▶ _Data in this exercise_:
Content starts
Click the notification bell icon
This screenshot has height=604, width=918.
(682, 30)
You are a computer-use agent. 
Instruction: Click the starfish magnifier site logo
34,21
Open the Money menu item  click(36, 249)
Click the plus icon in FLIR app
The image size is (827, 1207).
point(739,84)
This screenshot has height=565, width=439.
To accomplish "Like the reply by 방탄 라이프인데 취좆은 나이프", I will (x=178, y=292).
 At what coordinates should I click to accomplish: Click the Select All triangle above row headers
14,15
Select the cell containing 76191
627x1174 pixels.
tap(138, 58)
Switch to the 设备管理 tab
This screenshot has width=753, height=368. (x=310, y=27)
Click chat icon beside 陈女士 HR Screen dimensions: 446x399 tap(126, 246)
Content ends
▶ _Work task_: Exactly reproduce every line of the records.

▶ _Task response_:
Click the notification bell icon
This screenshot has height=604, width=918.
(682, 30)
You are a computer-use agent. 
Instruction: Click the starfish magnifier site logo
34,21
Open the Money menu item  click(36, 249)
Click the plus icon in FLIR app
The image size is (827, 1207).
point(739,84)
This screenshot has height=565, width=439.
To accomplish "Like the reply by 방탄 라이프인데 취좆은 나이프", I will (x=178, y=292).
 At what coordinates should I click to accomplish: Click the Select All triangle above row headers
14,15
Select the cell containing 76191
627x1174 pixels.
tap(138, 58)
Switch to the 设备管理 tab
This screenshot has width=753, height=368. (x=310, y=27)
Click chat icon beside 陈女士 HR Screen dimensions: 446x399 tap(126, 246)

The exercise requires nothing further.